Nvidia chief executive Jensen Huang's meeting with US President Donald Trump in Washington focused on the importance of strengthening US technology and AI leadership, the company has said.
“We appreciated the opportunity to meet President Trump and discuss semiconductors and AI [artificial intelligence] policy,” said an Nvidia representative.
The meeting late last week was greatly anticipated but was largely overshadowed by a blitz of news from the Trump administration as it threatened to impose tariffs on Mexico and Canada, and as it sought to blame hiring practices at the Federal Aviation Administration after a passenger plane collided with a military helicopter.
The issues covered in the meeting have been a cause for speculation due to a falling-out between Nvidia and former president Joe Biden shortly before his term came to an end.
“In its last days in office, the Biden administration seeks to undermine America’s leadership with a 200-plus-page regulatory morass, drafted in secret and without proper legislative review,” read a statement from Ned Finkle, vice president of government affairs at Nvidia, released days before Mr Trump was sworn in on January 20.
The statement came after the Biden administration announced an “interim final rule on artificial intelligence diffusion” that it said would help to thwart smuggling, close loopholes and raise AI security standards.
The rule was also widely seen as a way to maintain a competitive edge over China in the increasingly important AI space.
Yet Nvidia appeared to interpret the rule as an obstacle to the selling of graphics processing units (GPUs), which has been central to the company's rapid rise in recent years.
“The Biden administration now seeks to restrict access to mainstream computing applications with its unprecedented and misguided 'AI Diffusion' rule, which threatens to derail innovation and economic growth worldwide,” Mr Finkle's statement said.
On Mr Huang's recent meeting at the White House, a source at Nvidia told The National that it was not a surprise that the Biden administration's much-discussed AI diffusion rule has not been reversed during Mr Trump's first few weeks in the White House.
“It's an interim final rule so it's a little bit different, and they technically don't have a commerce secretary yet,” the Nvidia source said.
Mr Trump's nominee for commerce secretary, billionaire investor Howard Lutnick, was also present during the meeting on Friday with Mr Huang.
Mr Huang's White House trip came at a particularly precarious time for Nvidia.

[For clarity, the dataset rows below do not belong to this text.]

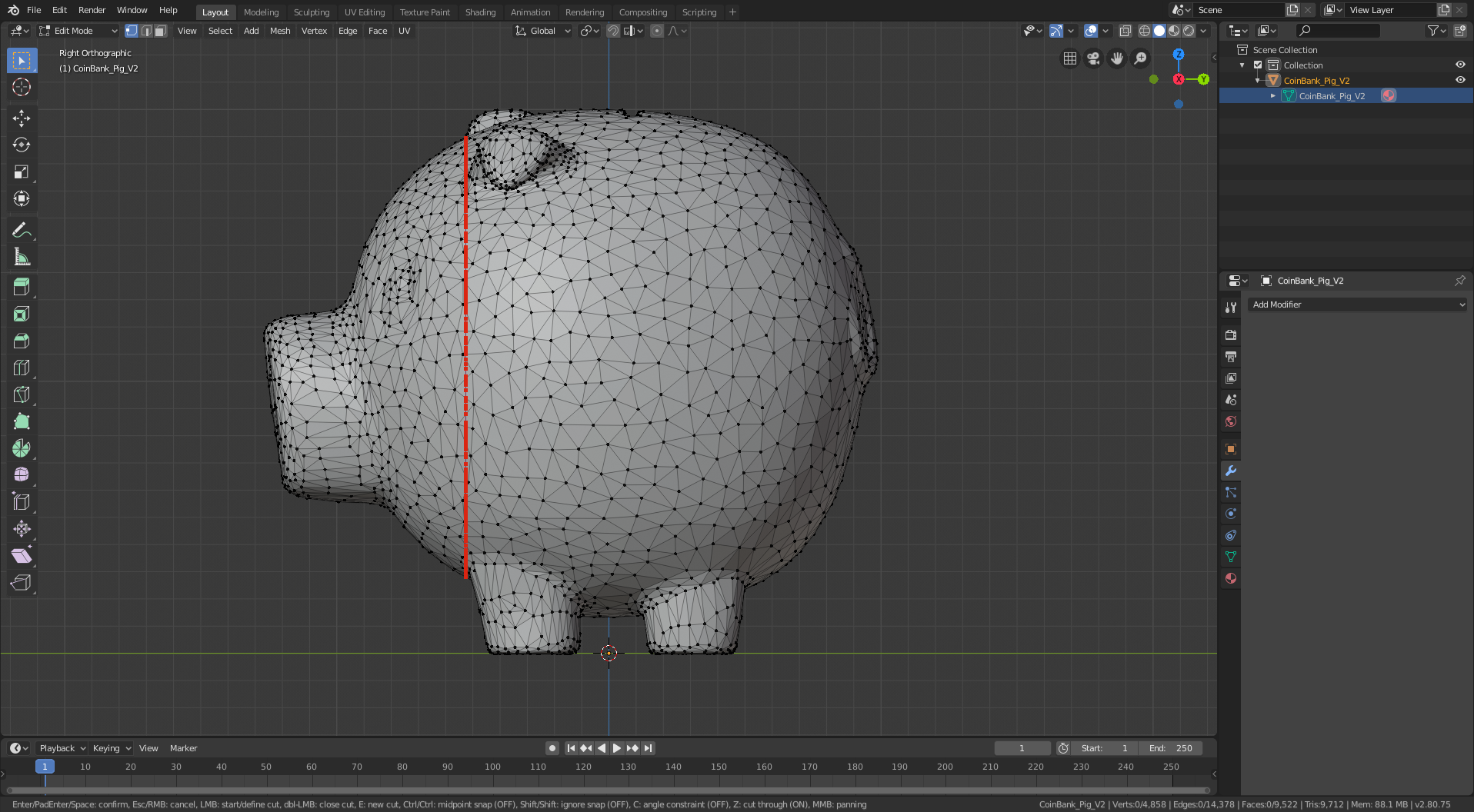
Task: Click the End frame field
Action: coord(1170,748)
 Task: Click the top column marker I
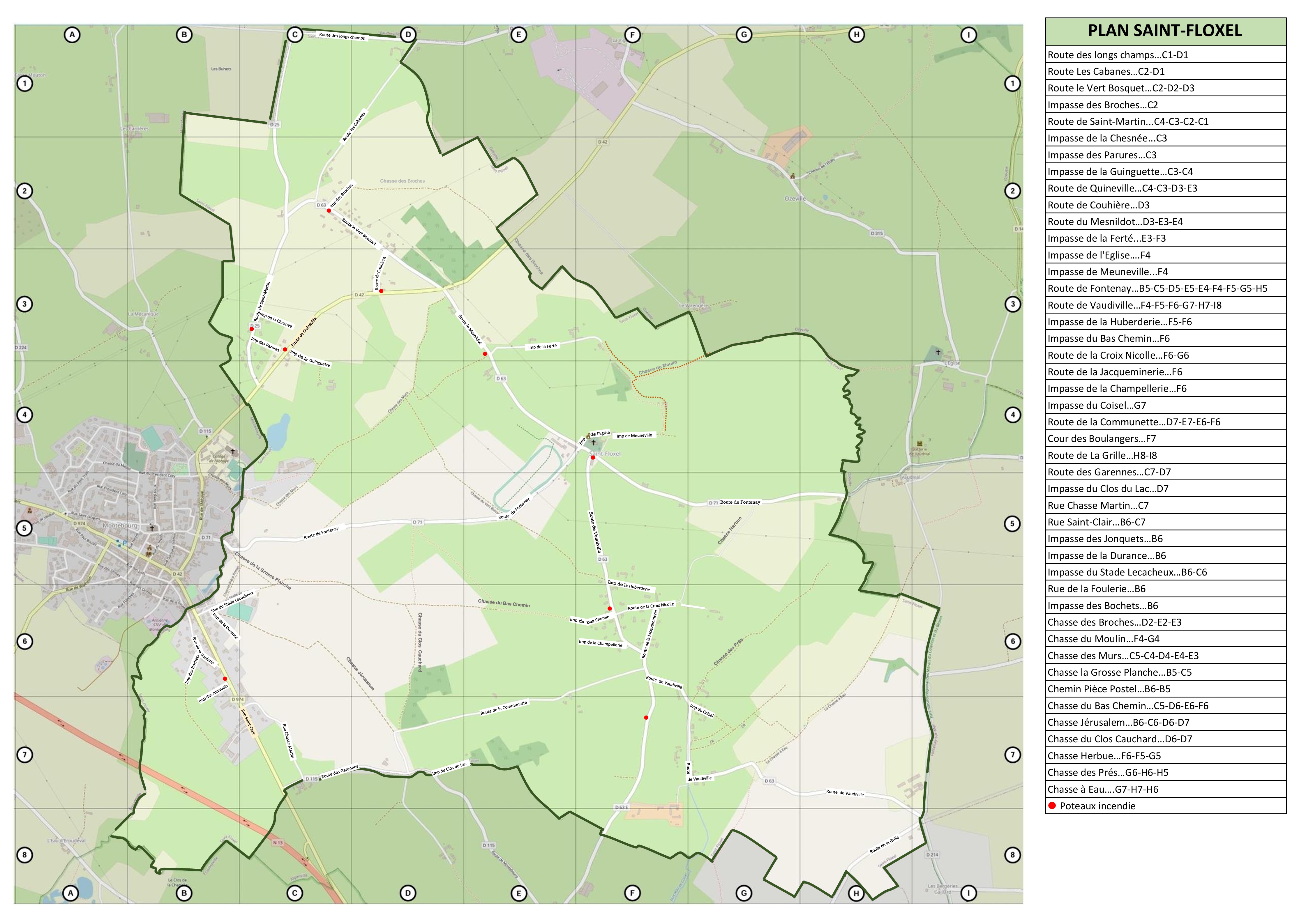coord(968,35)
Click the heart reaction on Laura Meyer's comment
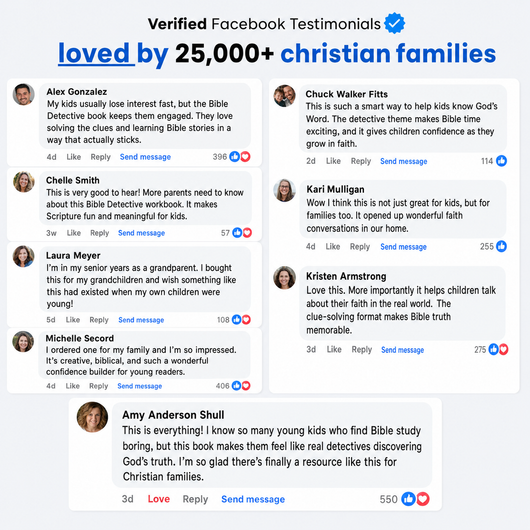 [246, 319]
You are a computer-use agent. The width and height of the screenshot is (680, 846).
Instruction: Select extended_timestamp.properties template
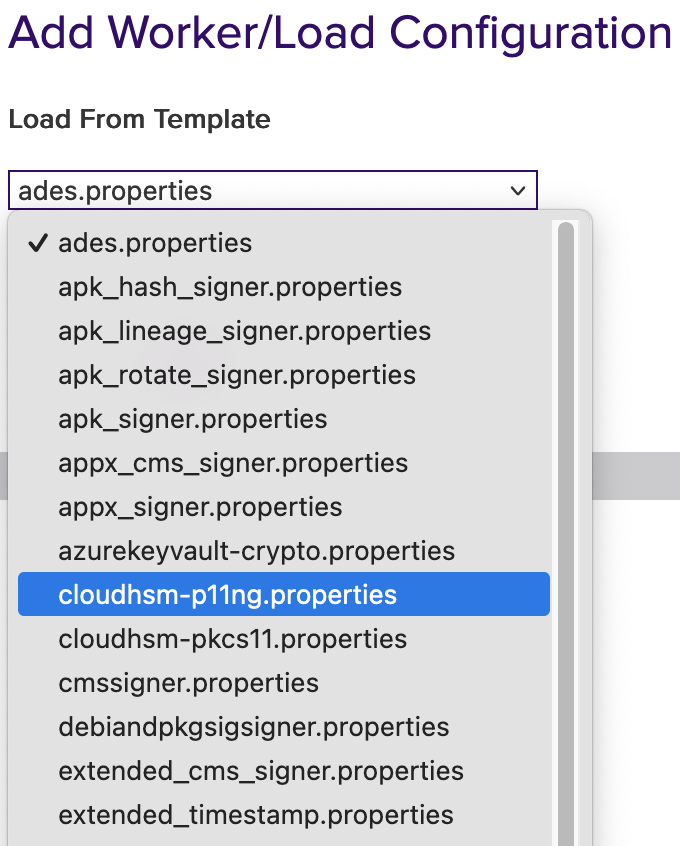coord(256,815)
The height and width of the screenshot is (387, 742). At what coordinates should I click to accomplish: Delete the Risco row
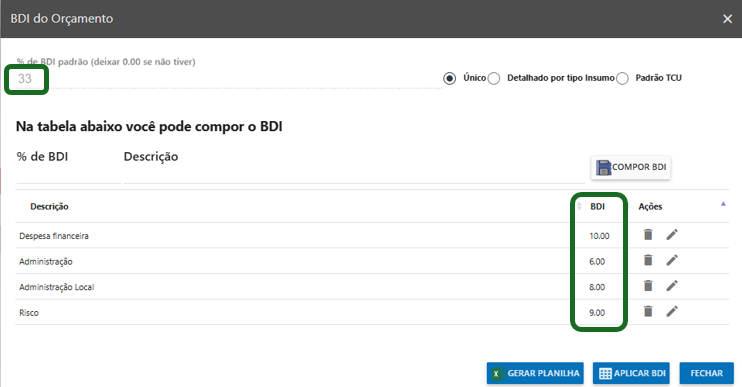point(648,311)
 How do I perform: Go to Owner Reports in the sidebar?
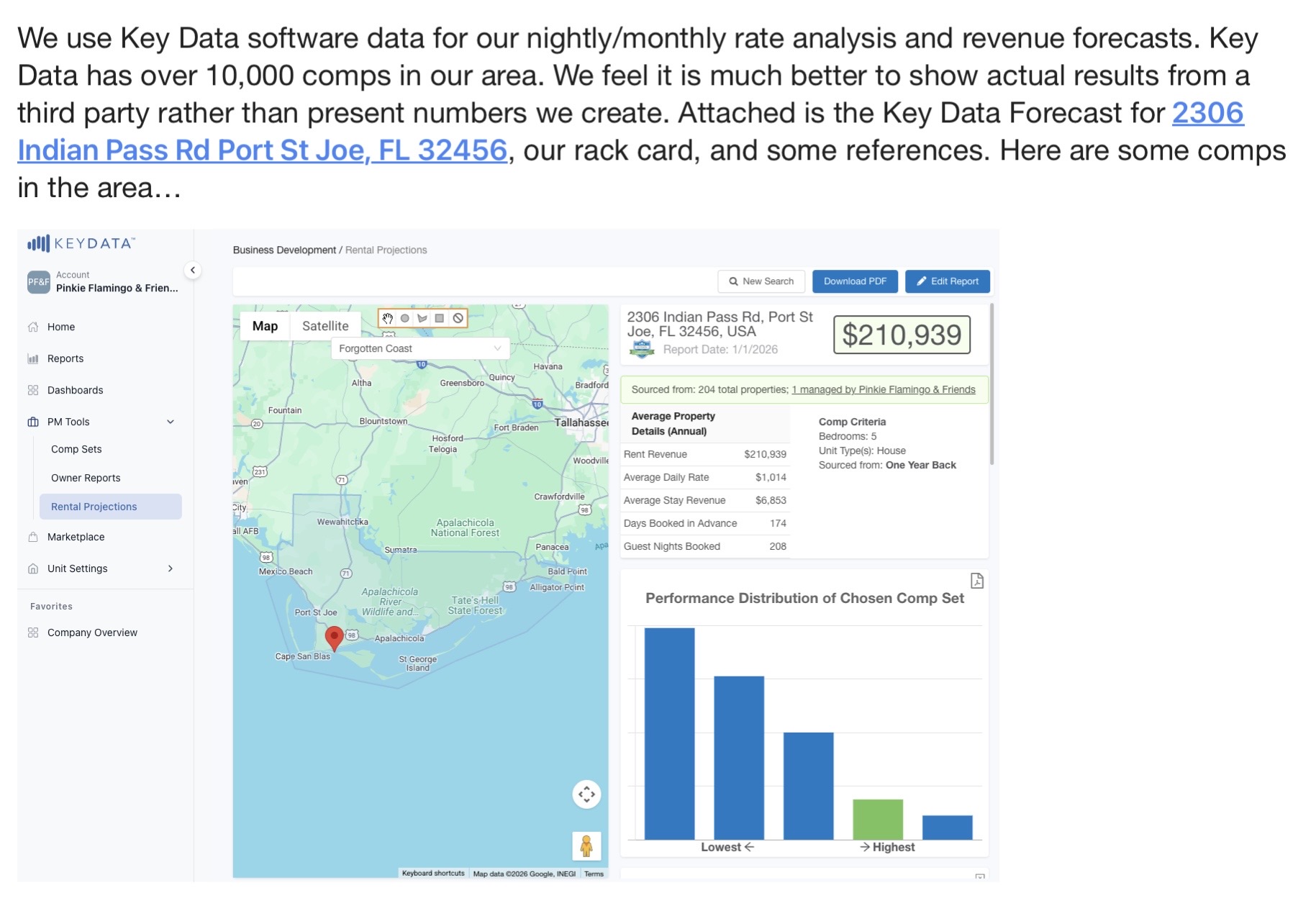[x=86, y=478]
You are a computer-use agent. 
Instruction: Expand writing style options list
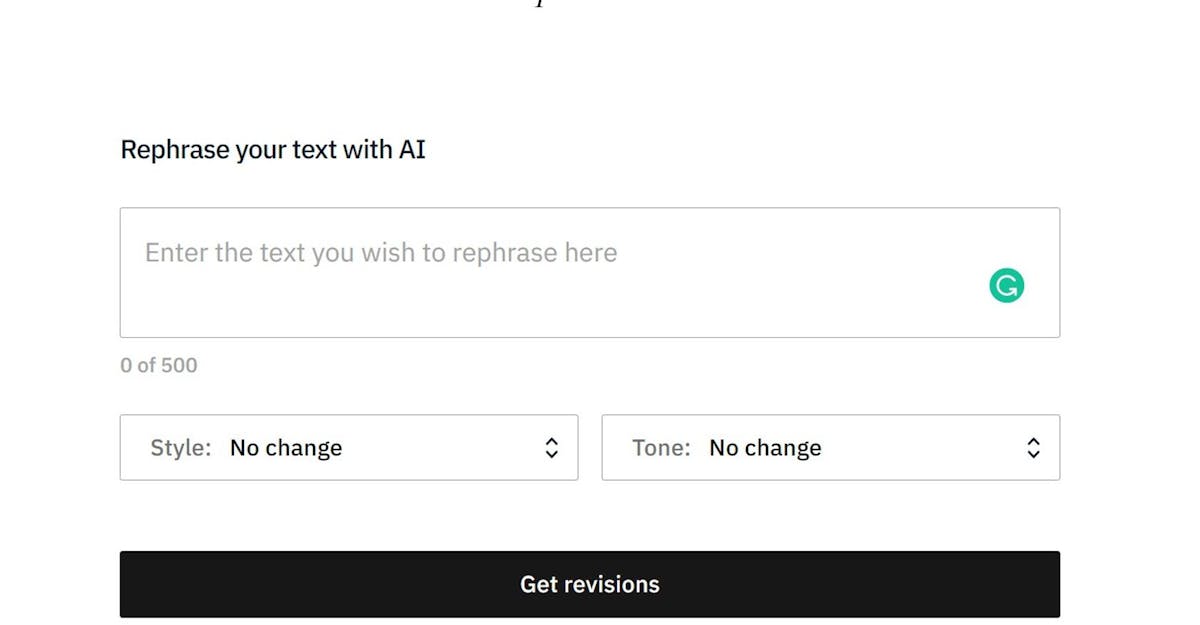click(349, 448)
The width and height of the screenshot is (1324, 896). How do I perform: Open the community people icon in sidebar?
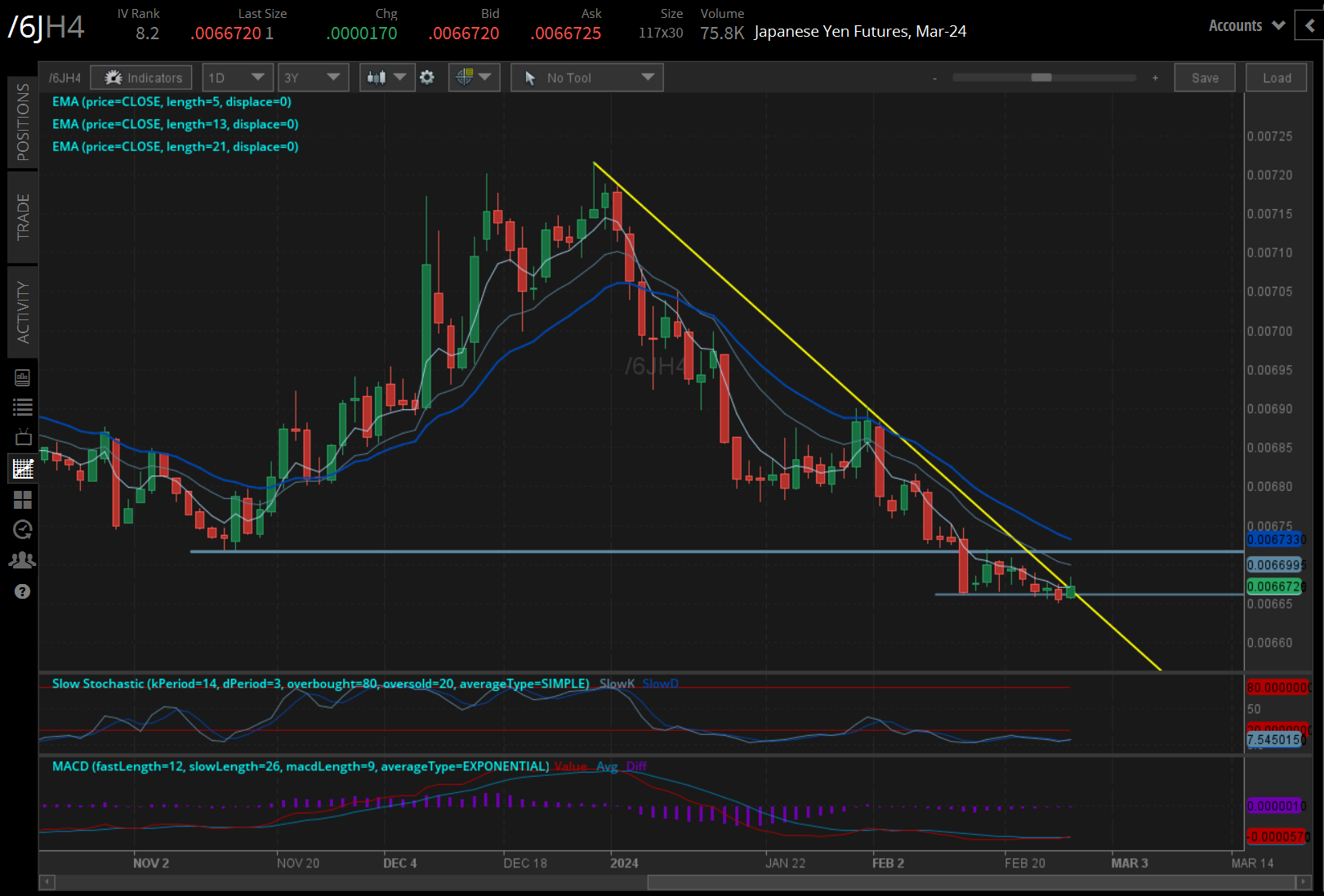point(22,559)
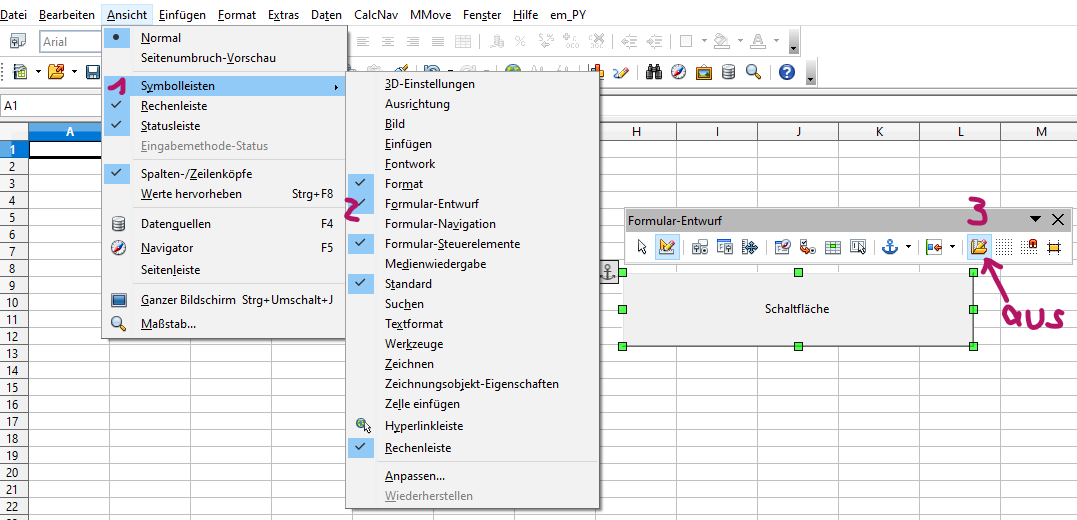Turn off open-in-design-mode icon in Formular-Entwurf
The width and height of the screenshot is (1077, 520).
click(x=979, y=247)
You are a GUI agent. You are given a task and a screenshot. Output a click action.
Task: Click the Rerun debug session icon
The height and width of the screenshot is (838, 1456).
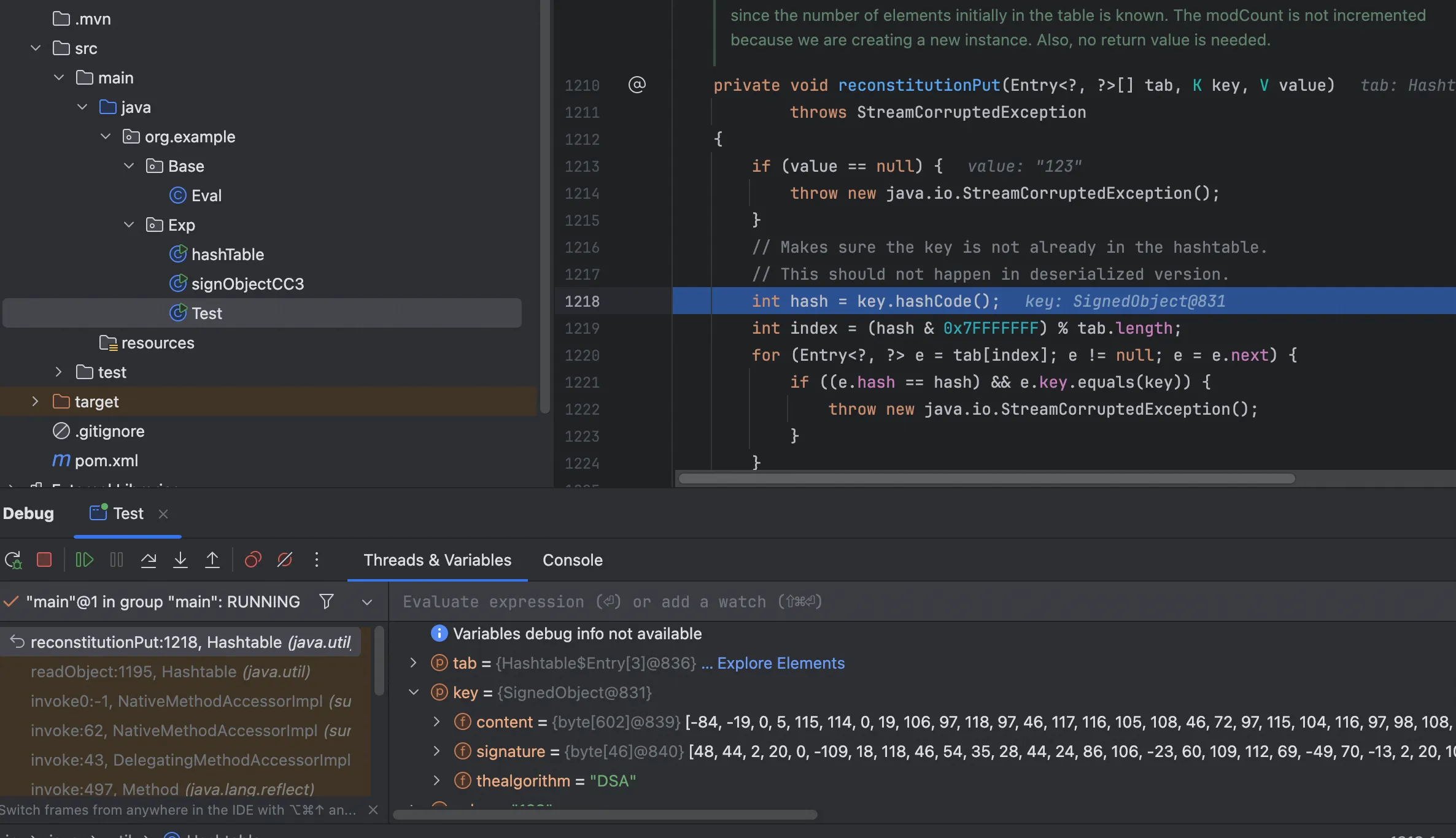click(14, 560)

The rapid rise of a China-based AI platform and company, DeepSeek, has raised questions about Nvidia's business model.
DeepSeek claims to have created an AI platform that rivals OpenAI's ChatGPT, while using far less computing power in the form of GPUs.
Although some technology experts have questioned the validity of those claims, DeepSeek's stratospheric rise jolted Wall Street, Nvidia included, because of fears that once ironclad GPU sales might be vulnerable.
But DeepSeek has come under criticism from OpenAI, which has accused the company of stealing data. The claims come after Chinese-owned TikTok was temporarily banned in the US last month after Congress passed legislation demanding the company be handed over to a different owner.